> Instructions for the task
Exactly the lines below from the line with "Task: Click the Android text label" through the line with "The height and" must make up the answer, both ends included and pictures left out.

> Records supplied
[Start of Attachment]

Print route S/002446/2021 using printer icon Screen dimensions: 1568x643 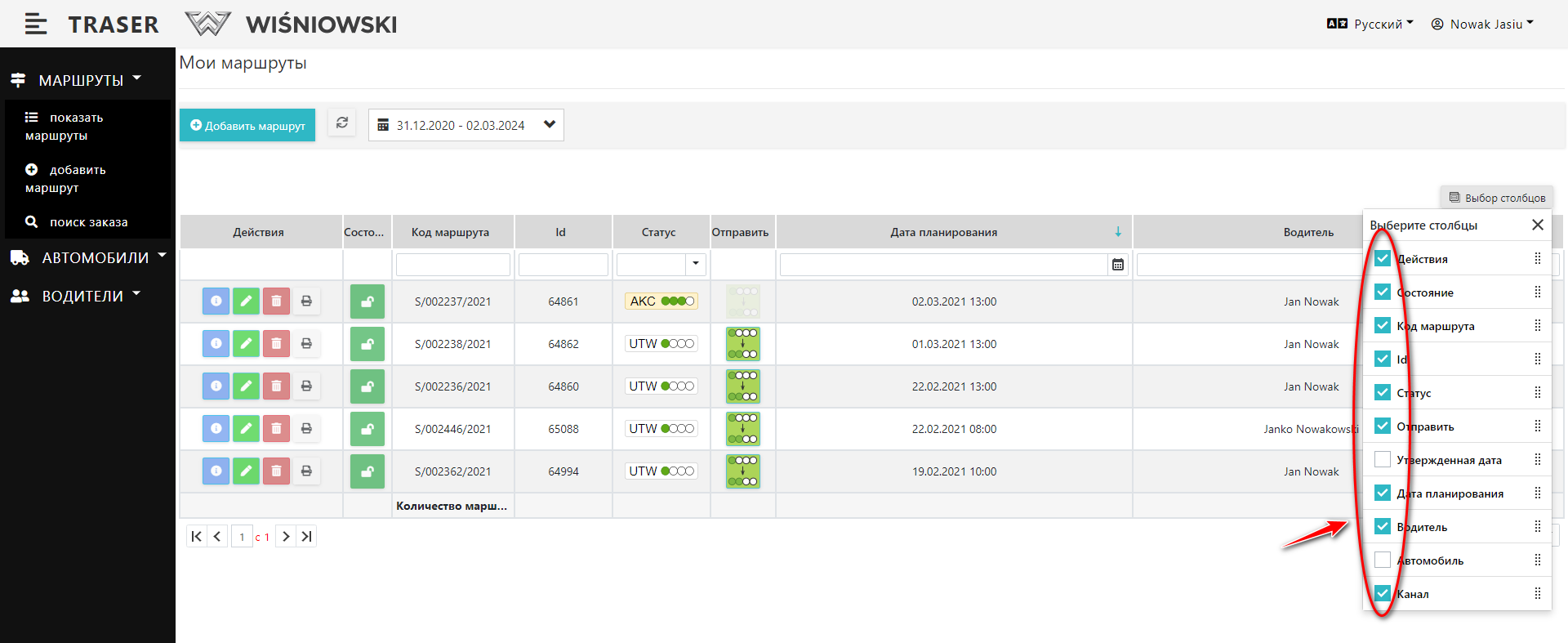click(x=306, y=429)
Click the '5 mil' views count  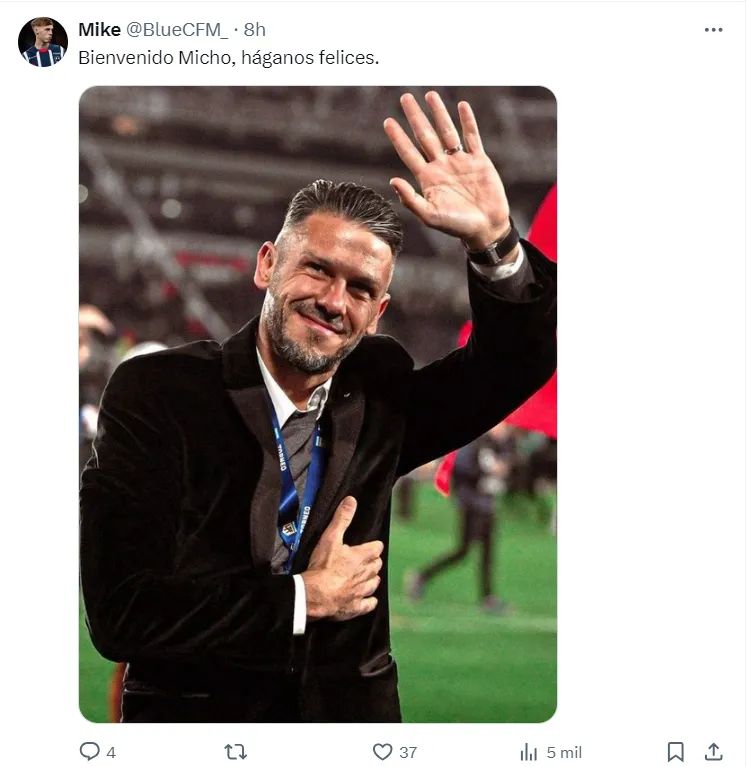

[End of Attachment]
[Start of Attachment]

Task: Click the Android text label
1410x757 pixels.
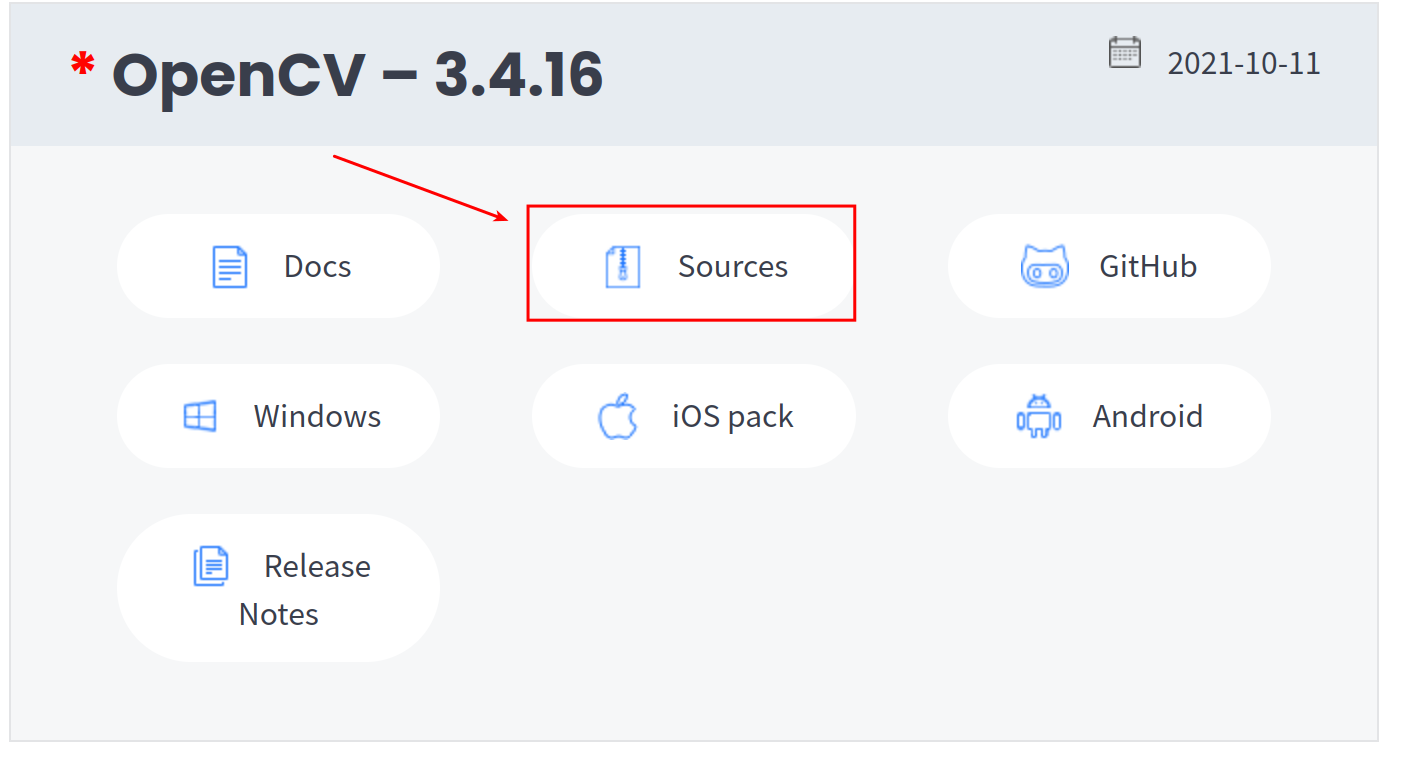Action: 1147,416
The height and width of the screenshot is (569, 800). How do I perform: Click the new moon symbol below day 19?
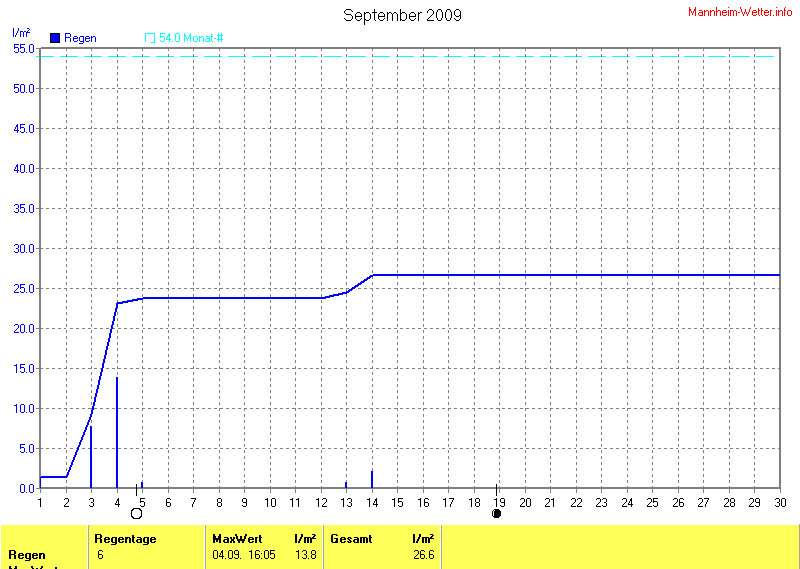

[End of Attachment]
[Start of Attachment]

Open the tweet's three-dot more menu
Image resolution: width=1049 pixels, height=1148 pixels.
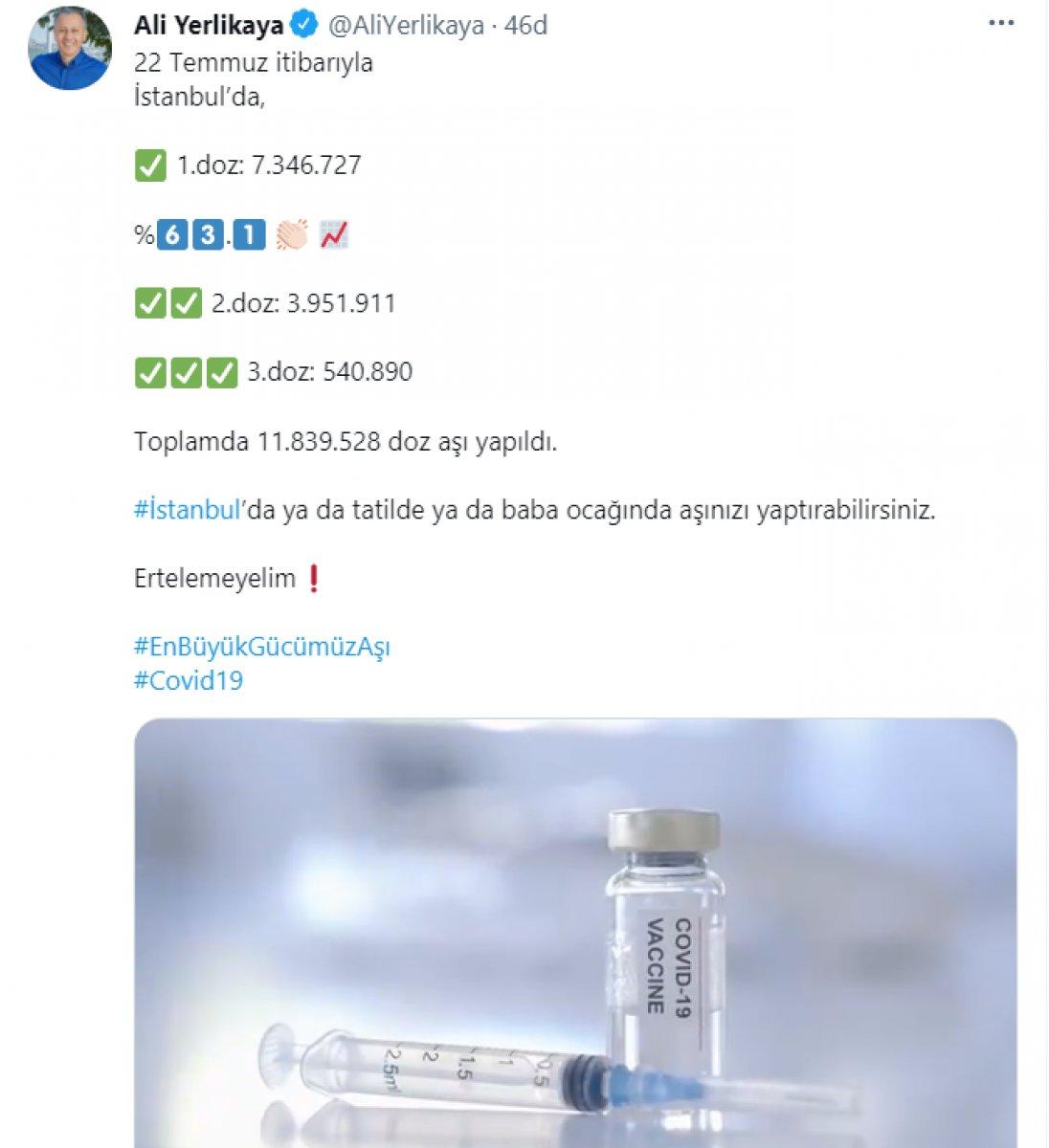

[End of Attachment]

> Solution to the exercise
Task: Click the Android text label
1410x757 pixels.
Action: 1147,416
The height and width of the screenshot is (569, 800). How do I perform: Click the new moon symbol below day 19?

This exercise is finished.